Input data
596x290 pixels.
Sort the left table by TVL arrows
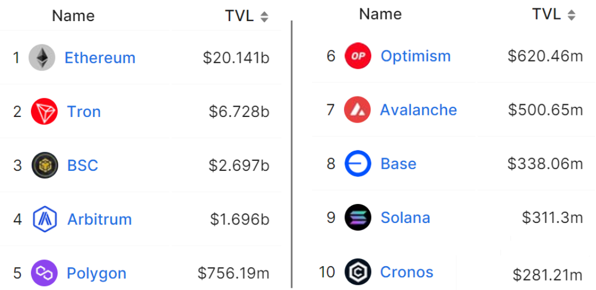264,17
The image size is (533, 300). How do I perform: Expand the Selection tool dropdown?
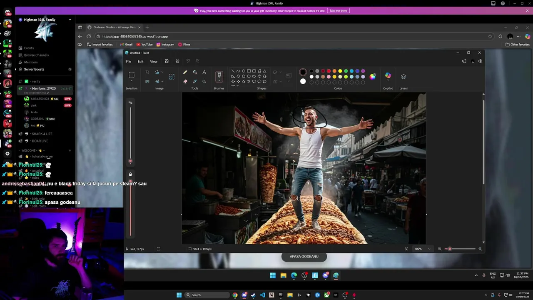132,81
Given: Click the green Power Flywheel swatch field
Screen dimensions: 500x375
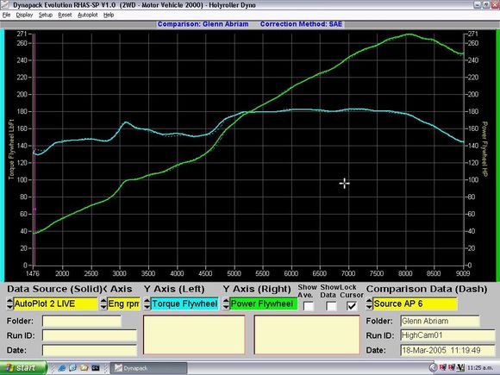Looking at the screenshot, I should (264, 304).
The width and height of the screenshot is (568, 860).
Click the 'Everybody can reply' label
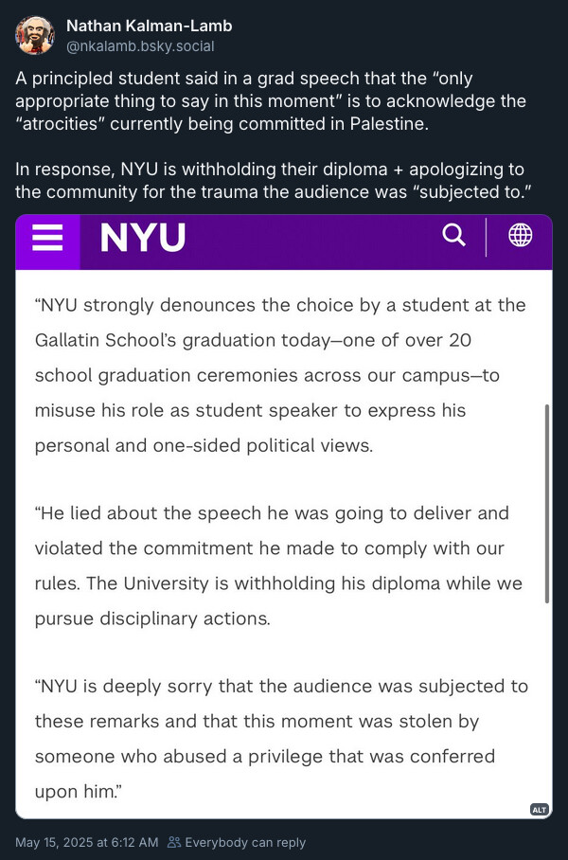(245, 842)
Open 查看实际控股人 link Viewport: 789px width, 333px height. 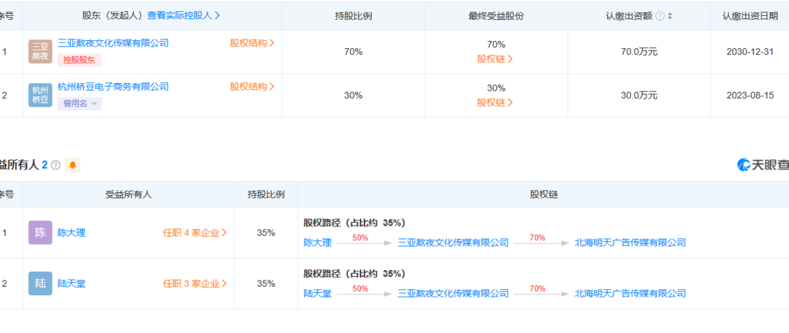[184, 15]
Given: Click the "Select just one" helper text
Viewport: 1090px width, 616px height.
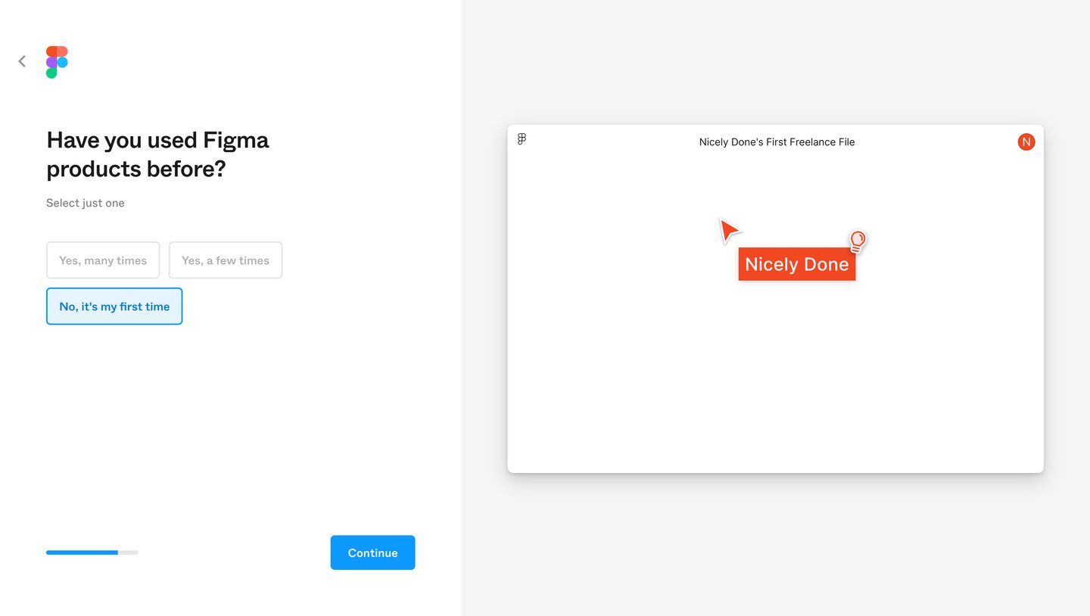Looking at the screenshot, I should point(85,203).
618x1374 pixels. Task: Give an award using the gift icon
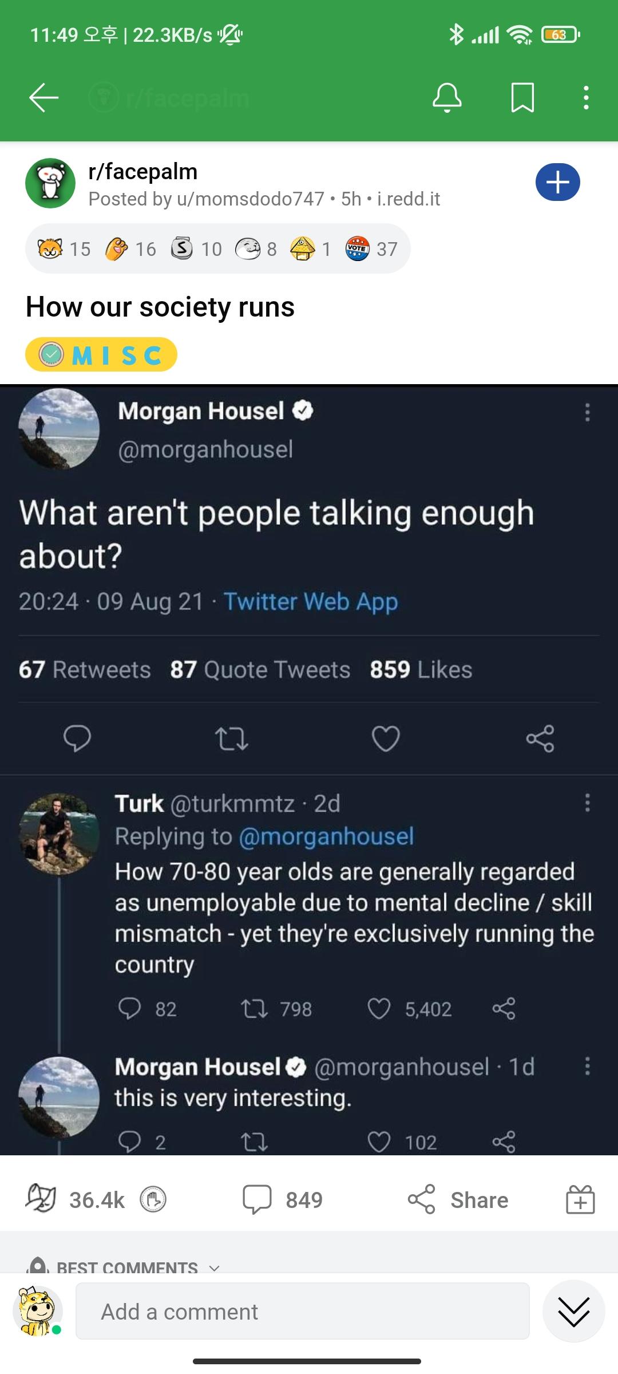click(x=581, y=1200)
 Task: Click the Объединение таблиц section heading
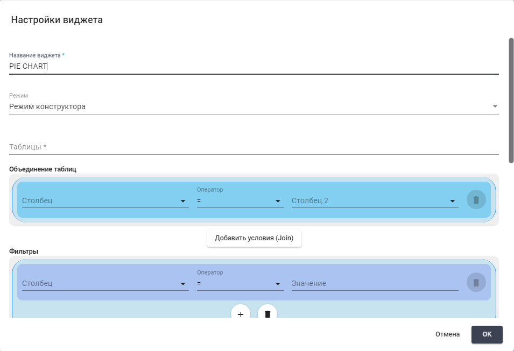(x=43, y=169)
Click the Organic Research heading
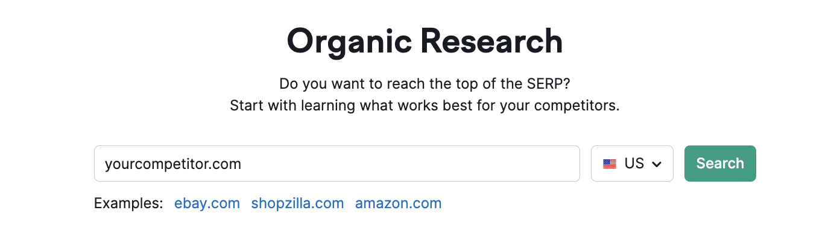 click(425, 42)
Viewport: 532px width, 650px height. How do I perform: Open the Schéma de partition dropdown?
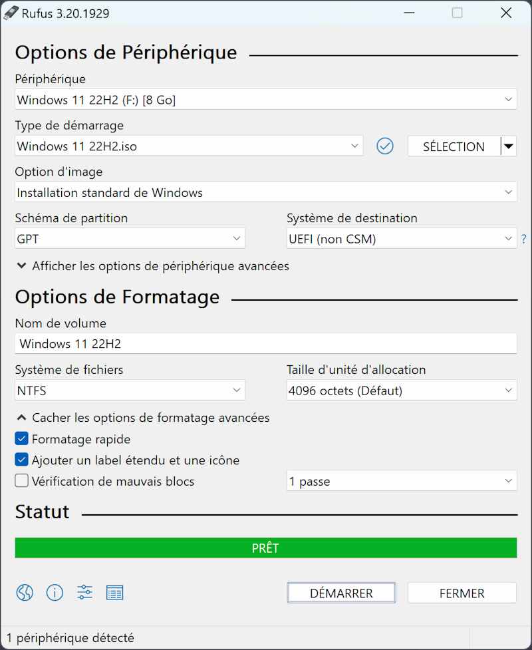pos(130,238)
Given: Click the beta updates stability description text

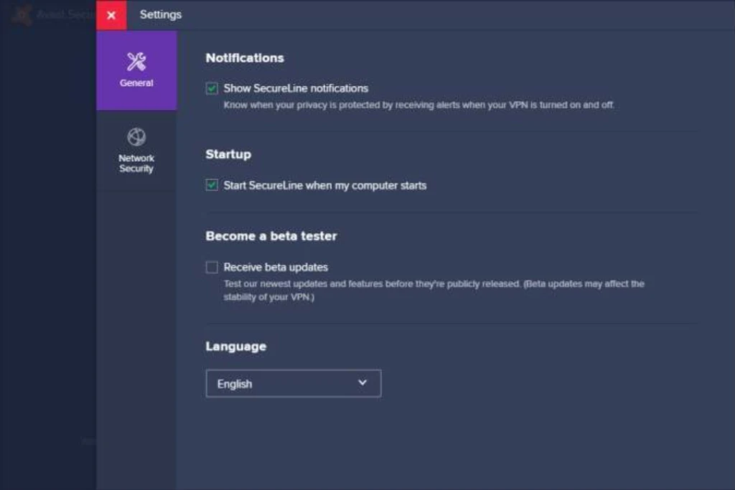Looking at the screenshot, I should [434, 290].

* * *

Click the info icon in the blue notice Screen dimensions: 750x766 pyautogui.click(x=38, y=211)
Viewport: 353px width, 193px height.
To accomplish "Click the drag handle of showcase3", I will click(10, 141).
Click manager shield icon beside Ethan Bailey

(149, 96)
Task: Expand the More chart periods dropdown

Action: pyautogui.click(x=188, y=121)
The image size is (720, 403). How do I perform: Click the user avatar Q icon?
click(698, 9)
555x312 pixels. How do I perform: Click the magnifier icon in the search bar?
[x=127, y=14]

Assignment
Find the line with "596x290 pixels." in the entries above. Set down exactly every line from it up to and including the line with "The width and", images excluded.

Response to the task
596x290 pixels.
Sort the left table by TVL arrows
264,17
The image size is (533, 300). How do I perform: Expand the Selection tool dropdown?
132,81
Given: Click the green Power Flywheel swatch field
Screen dimensions: 500x375
Looking at the screenshot, I should (264, 304).
The width and height of the screenshot is (568, 860).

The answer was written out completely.